With kind regards Peter from Poland, an Ex Pat from the UK"
What Peter has here is a little dog with a very big name... Klaeff Schaeferhund, or Klaeff German Shepherd.   Yup, a German Shepherd, not an Airedale.  Klaeff is is sitting, made from brownish grey plush, and unjointed.  His face is detailed with little brown and black pupil eyes and a simple black button nose.  He was made only in 11 cm from 1978 through 1981.  Steiffgal has a particular affinity to Klaeff as he was the very first Steiff item she bought from eBay way back in 2003. 
It is interesting to note that the word "Klaeff" in German roughly translates to the word "yap" in English - a noisy term that many dog owners are quite familiar with!
German Shepherds have a long and prominent place in the history of Steiff dog production.  They have been featured almost continuously in the line since 1923.  An early model of the breed is pictured here above on the left.  Perhaps the best known Steiff German Shepherd is Arco, who was introduced in 1937.  Pre-war Arco was made from mohair and had prominent, felt lined ears. He was made standing on wheels (in 35, 43, 50, 60, and 70 cm), standing (in 14, 22, 28, 35, 43, 50, and 60 cm), and sitting (in 17, 22, and 28 cm) from 1937 to 1943.  During this time, Arco was sometimes also referred to as "The Police Dog."   A sitting late 1930's Arco is pictured above on the right.  Early post war, Steiff produced a standing version of Arco in 10, 17, and 22 cm from 1951 through 1956 which strongly resembled the pre-war version.  A 43 and 50 cm standing version on wheels was also manufactured from 1949 through 1956. 

In 1957, classic Arco had his final "makeover" designed to modernize his appearance.  The most noteworthy changes included an overall lightening of his mohair and airbrushing, and the addition of a pink-red felt tongue on larger models.
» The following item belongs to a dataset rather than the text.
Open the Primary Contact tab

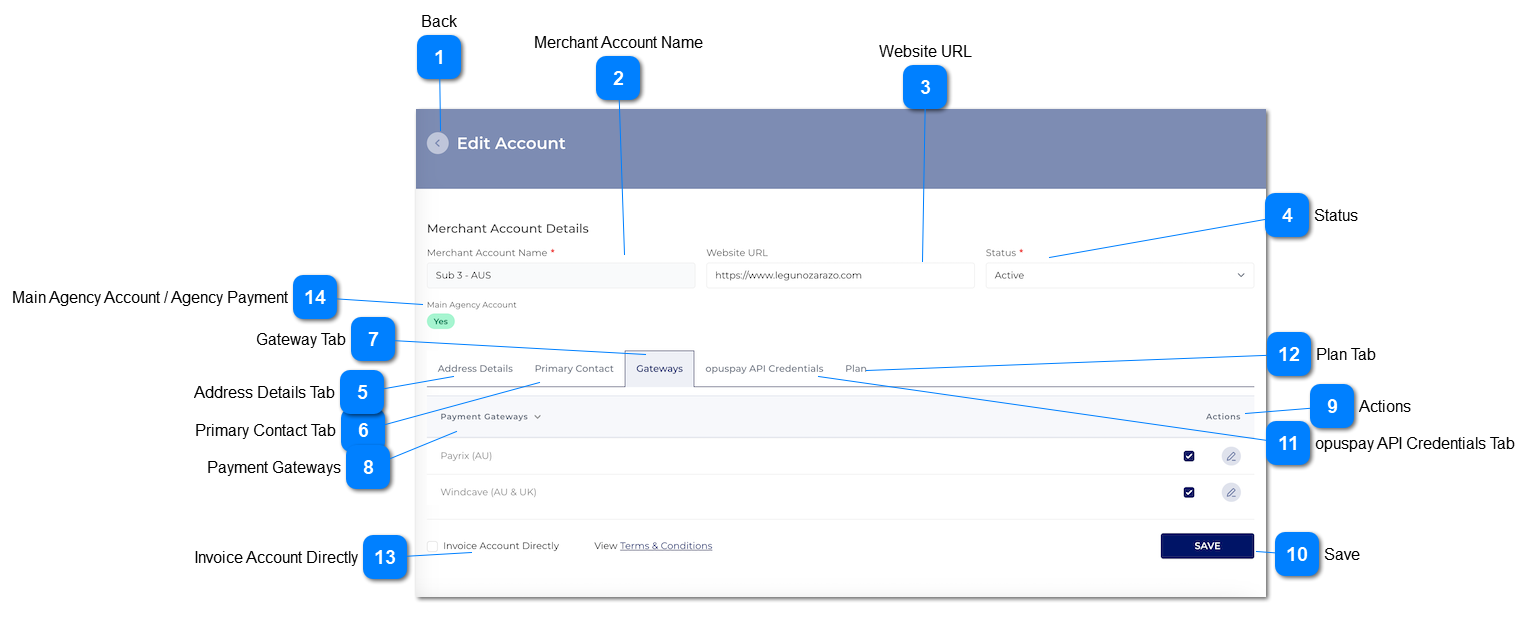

The presence - or absence - of a tongue on Arco is one of the key clues collectors use to date Steiff's German Shepherds!  The "newest" classic mohair Arco was produced standing (in 10, 17, 22, and 35 cm), lying (in 22, 35, and 50 cm), and on wheels (in 43 and 50 cm) and appeared in one form or another in the line from 1957 through 1976.  A 35 cm standing Arco from the mid-1960's is pictured here on the left.  Klaeff quickly followed in 1978, but clearly did not have the staying power as his forefather Arco. Post Klaeff, Steiff has represented the breed in the line through a series of various soft plush models through the present day. 

Steiffgal hopes this discussion about Klaeff and his legacy has shepherded your opinion about this piece in the most positive direction possible!

PS:  Peter sent along another photo of his Klaeff along with his real-life counterpart Sheba!  It is posted here below... of course you can see the "familial resemblance!"  Enjoy!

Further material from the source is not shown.